The trouble with this is that once you have amassed large quantities of research, the tide of information can threaten to overwhelm the structure of the writing. My own historical research in archives turned up some fascinating records of the opinions, deeds, and struggles of past people, and in more than one chapter draft I found myself focused on relating these stories, to the detriment of the argument. This is sometimes disparagingly called “info-dumping”: the practice of throwing all the information that your research has uncovered into your paragraphs. The result is that your readers find themselves faced with a torrent of factual or anecdotal material with no bridge over it. However compelling the information may be, busy academic readers will lose interest in it if you don’t help them make sense of it throughout the piece of writing.
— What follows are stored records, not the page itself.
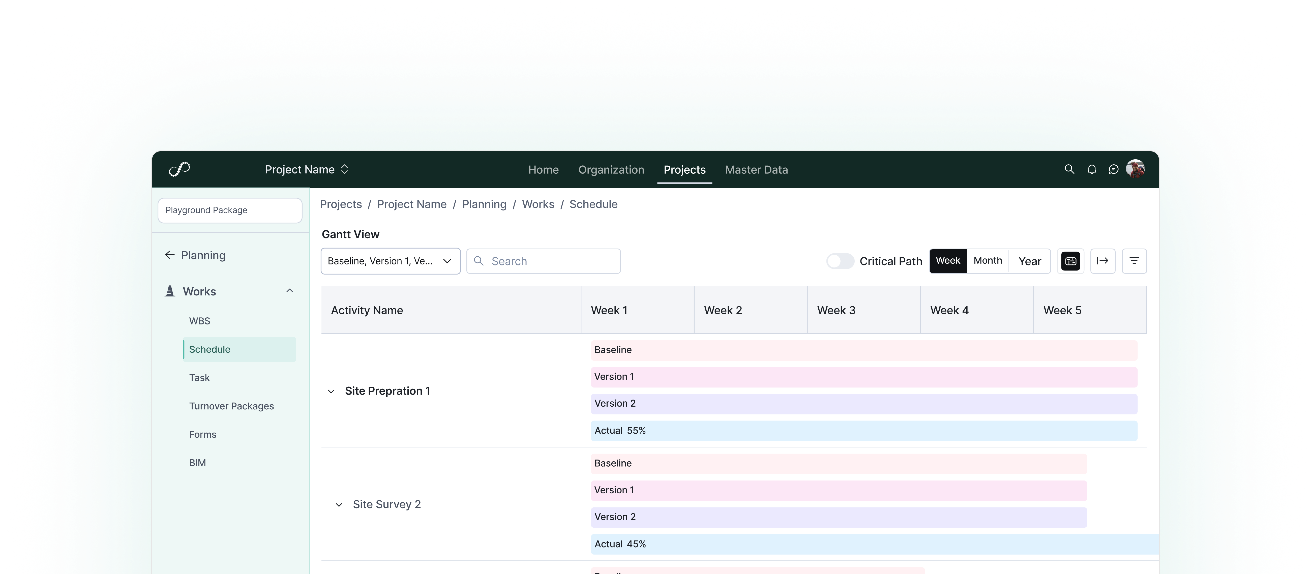The width and height of the screenshot is (1311, 574).
Task: Click the Actual 55% progress bar
Action: coord(863,431)
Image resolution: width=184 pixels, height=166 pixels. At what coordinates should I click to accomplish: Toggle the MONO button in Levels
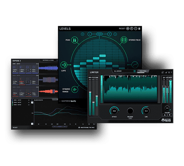(99, 34)
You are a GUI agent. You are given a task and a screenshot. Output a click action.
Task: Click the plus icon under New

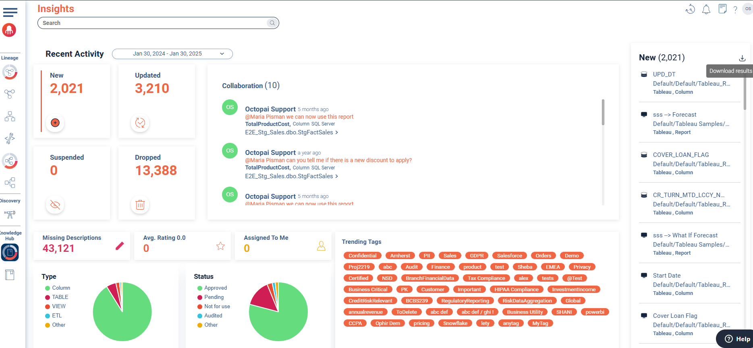[55, 123]
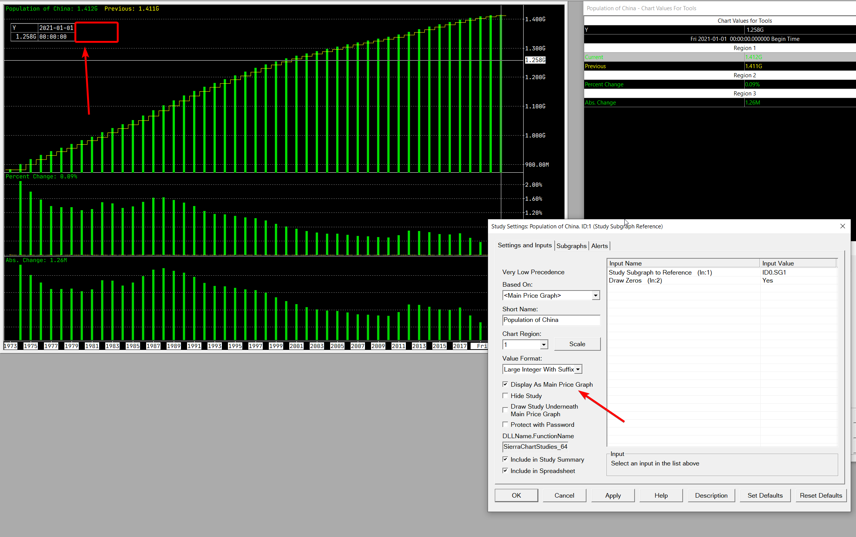
Task: Click the 1.258G price scale marker
Action: point(535,60)
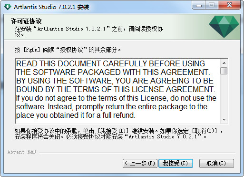Minimize the installer window
The height and width of the screenshot is (177, 244).
coord(198,6)
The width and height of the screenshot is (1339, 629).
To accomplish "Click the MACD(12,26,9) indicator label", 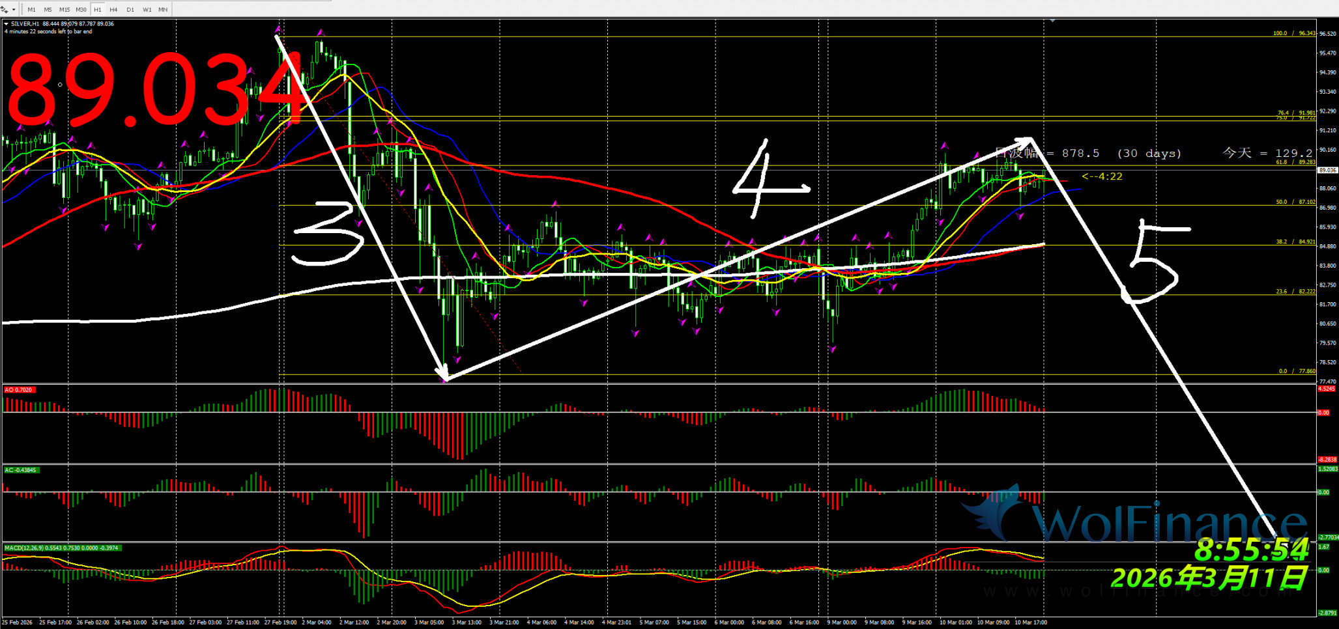I will [x=62, y=548].
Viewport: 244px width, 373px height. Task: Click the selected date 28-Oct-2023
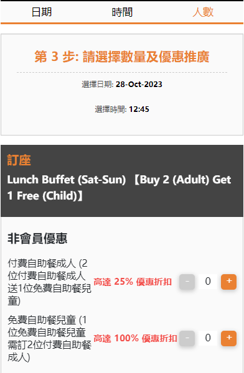tap(139, 85)
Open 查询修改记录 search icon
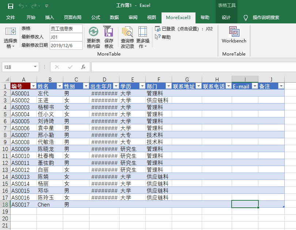 point(127,32)
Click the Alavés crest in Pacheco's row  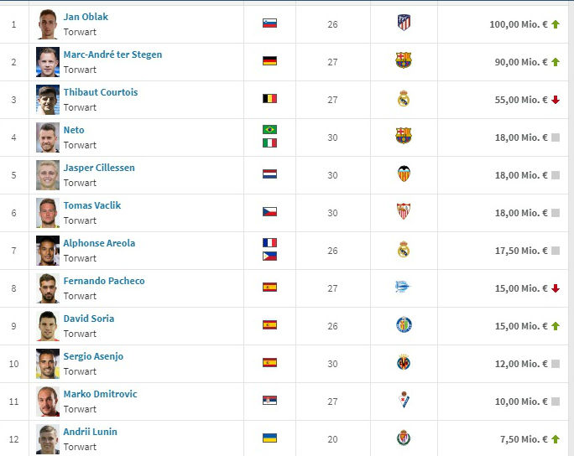tap(404, 288)
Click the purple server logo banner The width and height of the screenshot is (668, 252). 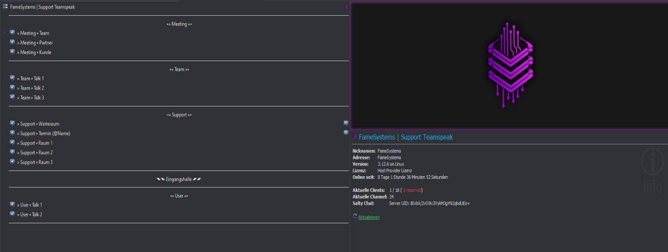tap(509, 66)
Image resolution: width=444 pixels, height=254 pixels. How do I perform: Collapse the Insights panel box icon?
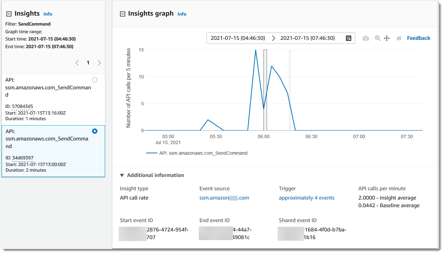9,14
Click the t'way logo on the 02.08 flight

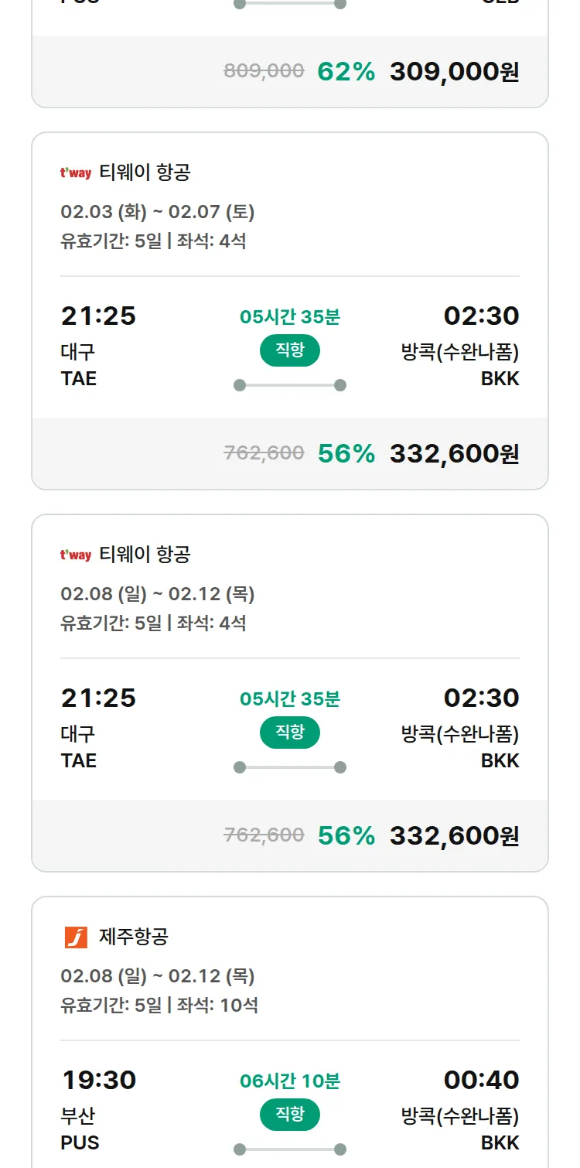[76, 555]
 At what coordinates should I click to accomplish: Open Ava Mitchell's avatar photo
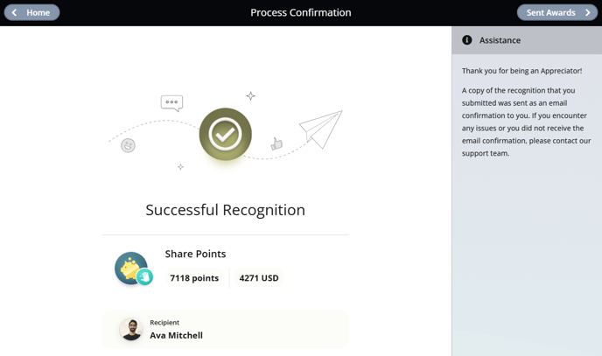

There are several strategies you can follow to manage the flood of information. The first is to determine the most salient points in each segment of research, leaving the remainder in your research file, to be called on if needed. If you’ve already written part of the piece, sometimes simply introducing ordering devices like new topic sentences can help to draw a section back to the main thesis. However, if you are trying to deal with a draft chapter or article that has already been totally deluged by data and you cannot see a clear path through it, you may find yourself taking a more drastic approach, as I did: rewriting the whole thing in a new document that prioritizes the argument structure, choosing which pieces of your previous version can work effectively within the new framework. Finally, you can try creating a skeleton document that only has the argument framework, with blank spaces where the informational content will go. You can either use this structure as a foundation for a new piece or import it into an existing draft. Whichever strategy you decide to try, it’s worth remembering that you can never entirely do away with the tension between the desire to share the content of your research and the need for structure and order. Like so much in academic writing, it’s a matter of finding a balance that works for you and your readers.